Indian Airlines Flight 503 was a scheduled flight operated by Indian Airlines between Agatti and Thiruvananthapuram, with a stopover in Kochi. On 30 July 1998, the Dornier 228 aircraft crashed shortly after takeoff from Kochi killing all six people on board and three people on the ground.

== Aircraft ==
The aircraft involved was a 13-year-old Dornier 228, manufactured in 1986 by Hindustan Aeronautics Limited on licence from Dornier, registered as VT-EJW. The aircraft had previously operated for Vayudoot, however was transferred to Indian Airlines in 1993 to operate the Agatti-Kochi-Thiruvananthapuram route. It had an airworthiness certificate valid until 1999.

== Flight information ==
The flight originated in Agatti, Lakshadweep and was headed for Thiruvananthapuram, Kerala after a stopover at Kochi as Indian Airlines flight 503. Kochi had a naval airport where the Airports Authority of India operated a civil enclave.

The flight was commanded by Captain Shiv Raj Singh with Captain Manish Sharma as co-pilot. The captain had 5,000 hours of flight time on the Dornier while the co-pilot had over 2,000 hours. The only other crew member on board the aircraft was the flight purser, Sajid. There were only three passengers on board the sixteen-seater aircraft, none of whom survived. Three people on the ground were also killed, while six others suffered injuries. The passengers, crew and victims on the ground were all admitted to INHS Sanjivani for treatment.
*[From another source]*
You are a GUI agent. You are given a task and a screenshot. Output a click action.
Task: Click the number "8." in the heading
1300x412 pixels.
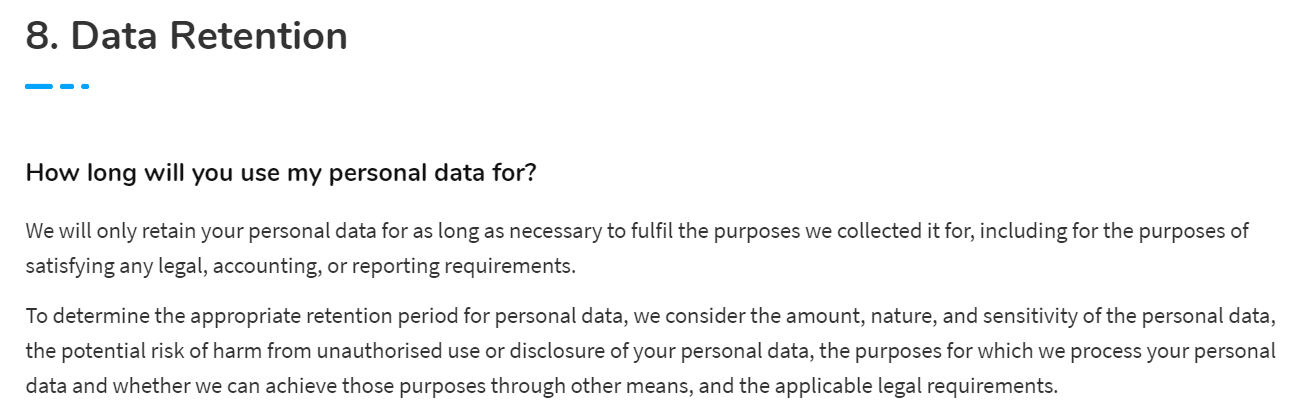coord(43,37)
The aircraft took off from runway 17 of the airport at 11:04am local time. After reaching about 400 feet (122 metres) in its initial climb, it pitched up steeply and entered a stall before banking right, entering an uncontrolled descent and crashing into a workshop building near the naval hangar. The aircraft burst into flames on impact and was destroyed. Crash tenders responded swiftly and four of the victims, alive but critically injured, were moved to a hospital within 15 minutes of the crash.

== Investigation ==
The Directorate General of Civil Aviation ordered an investigation into the accident and a three-member Committee of Inquiry headed by Air Marshal P. Raj Kumar was constituted under the Aircraft Rules, 1937. The Committee in its report made 49 findings and 7 recommendations and stated that "poor aircraft maintenance practices at Short Haul Operations Department had contributed to the accident". It found that the aircraft had pitched up uncontrollably after takeoff and that this was the result of a "sudden uncommanded downward movement of the Trimmable Horizontal Stabilizer leading edge. This was due to partial detachment of its actuator forward bearing support fitting due to non-installation of required hi-lok fasteners." Consequently, the aircraft "stalled, fell to its right and crashed."

Indian Airlines paid ₹76.87 lakh (roughly US$195,000) as compensation to the victims and received ₹5 crore (US$1.27 million) from its insurers towards loss of the aircraft.